§ WHAT YOU SHOULD DO:
What is needed here is an exact reprint of every record below.

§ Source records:
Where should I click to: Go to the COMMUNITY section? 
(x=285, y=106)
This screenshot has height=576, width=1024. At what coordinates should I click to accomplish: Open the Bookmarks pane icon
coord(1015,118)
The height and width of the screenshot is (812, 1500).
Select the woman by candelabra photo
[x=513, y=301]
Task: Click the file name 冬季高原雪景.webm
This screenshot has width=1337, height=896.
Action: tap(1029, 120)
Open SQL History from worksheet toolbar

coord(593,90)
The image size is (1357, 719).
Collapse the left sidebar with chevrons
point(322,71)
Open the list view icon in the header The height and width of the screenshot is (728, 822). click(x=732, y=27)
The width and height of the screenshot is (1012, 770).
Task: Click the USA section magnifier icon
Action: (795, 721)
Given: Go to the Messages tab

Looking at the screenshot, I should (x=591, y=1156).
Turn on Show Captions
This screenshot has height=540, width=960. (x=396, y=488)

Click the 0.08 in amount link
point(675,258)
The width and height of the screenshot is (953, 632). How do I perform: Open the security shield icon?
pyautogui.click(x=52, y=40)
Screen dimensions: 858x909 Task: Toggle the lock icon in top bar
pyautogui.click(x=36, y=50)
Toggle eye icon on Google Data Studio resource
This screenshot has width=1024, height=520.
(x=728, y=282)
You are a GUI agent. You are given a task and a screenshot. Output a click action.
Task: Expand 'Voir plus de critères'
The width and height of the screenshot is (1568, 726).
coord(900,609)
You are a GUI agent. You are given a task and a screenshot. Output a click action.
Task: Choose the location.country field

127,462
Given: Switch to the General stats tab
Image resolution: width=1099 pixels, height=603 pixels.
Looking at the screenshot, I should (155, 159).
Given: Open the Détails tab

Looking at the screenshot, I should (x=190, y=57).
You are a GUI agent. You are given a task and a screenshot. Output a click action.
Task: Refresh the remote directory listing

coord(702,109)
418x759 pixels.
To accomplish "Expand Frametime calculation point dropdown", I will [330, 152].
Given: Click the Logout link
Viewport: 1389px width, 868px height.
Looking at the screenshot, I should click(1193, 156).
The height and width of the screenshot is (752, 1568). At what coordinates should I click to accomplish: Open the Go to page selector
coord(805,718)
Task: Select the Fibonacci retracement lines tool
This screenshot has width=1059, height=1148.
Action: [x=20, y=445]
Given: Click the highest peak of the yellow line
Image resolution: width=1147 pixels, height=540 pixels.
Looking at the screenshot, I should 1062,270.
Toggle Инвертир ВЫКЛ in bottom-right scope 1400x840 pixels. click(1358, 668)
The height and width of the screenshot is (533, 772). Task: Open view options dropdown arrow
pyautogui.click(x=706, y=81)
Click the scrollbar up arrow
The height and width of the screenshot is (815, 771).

§ SOLUTION TO THE EXERCISE:
Where should I click to: Go to the COMMUNITY section? 
(x=285, y=106)
This screenshot has height=576, width=1024. At what coordinates should I click to accomplish: Open the Bookmarks pane icon
coord(1015,118)
The height and width of the screenshot is (812, 1500).
Select the woman by candelabra photo
[x=513, y=301]
Task: Click the file name 冬季高原雪景.webm
This screenshot has width=1337, height=896.
Action: tap(1029, 120)
Open SQL History from worksheet toolbar

coord(593,90)
The image size is (1357, 719).
Collapse the left sidebar with chevrons
point(322,71)
Open the list view icon in the header The height and width of the screenshot is (728, 822). click(x=732, y=27)
The width and height of the screenshot is (1012, 770).
Task: Click the USA section magnifier icon
Action: (795, 721)
Given: Go to the Messages tab

Looking at the screenshot, I should (x=591, y=1156).
Turn on Show Captions
This screenshot has height=540, width=960. (x=396, y=488)

Click the 0.08 in amount link
point(675,258)
The width and height of the screenshot is (953, 632). How do I perform: Open the security shield icon?
pyautogui.click(x=52, y=40)
Screen dimensions: 858x909 Task: Toggle the lock icon in top bar
pyautogui.click(x=36, y=50)
Toggle eye icon on Google Data Studio resource
This screenshot has width=1024, height=520.
(x=728, y=282)
You are a GUI agent. You are given a task and a screenshot. Output a click action.
Task: Expand 'Voir plus de critères'
The width and height of the screenshot is (1568, 726).
coord(900,609)
You are a GUI agent. You are given a task and a screenshot. Output a click action.
Task: Choose the location.country field

127,462
Given: Switch to the General stats tab
Image resolution: width=1099 pixels, height=603 pixels.
Looking at the screenshot, I should (155, 159).
Given: Open the Détails tab

Looking at the screenshot, I should (x=190, y=57).
You are a GUI agent. You are given a task and a screenshot. Output a click action.
Task: Refresh the remote directory listing

coord(702,109)
418x759 pixels.
To accomplish "Expand Frametime calculation point dropdown", I will [330, 152].
Given: Click the Logout link
Viewport: 1389px width, 868px height.
Looking at the screenshot, I should click(1193, 156).
The height and width of the screenshot is (752, 1568). At what coordinates should I click to accomplish: Open the Go to page selector
coord(805,718)
Task: Select the Fibonacci retracement lines tool
This screenshot has width=1059, height=1148.
Action: [x=20, y=445]
Given: Click the highest peak of the yellow line
Image resolution: width=1147 pixels, height=540 pixels.
Looking at the screenshot, I should 1062,270.
Toggle Инвертир ВЫКЛ in bottom-right scope 1400x840 pixels. click(1358, 668)
The height and width of the screenshot is (533, 772). Task: Open view options dropdown arrow
pyautogui.click(x=706, y=81)
Click the scrollbar up arrow
The height and width of the screenshot is (815, 771).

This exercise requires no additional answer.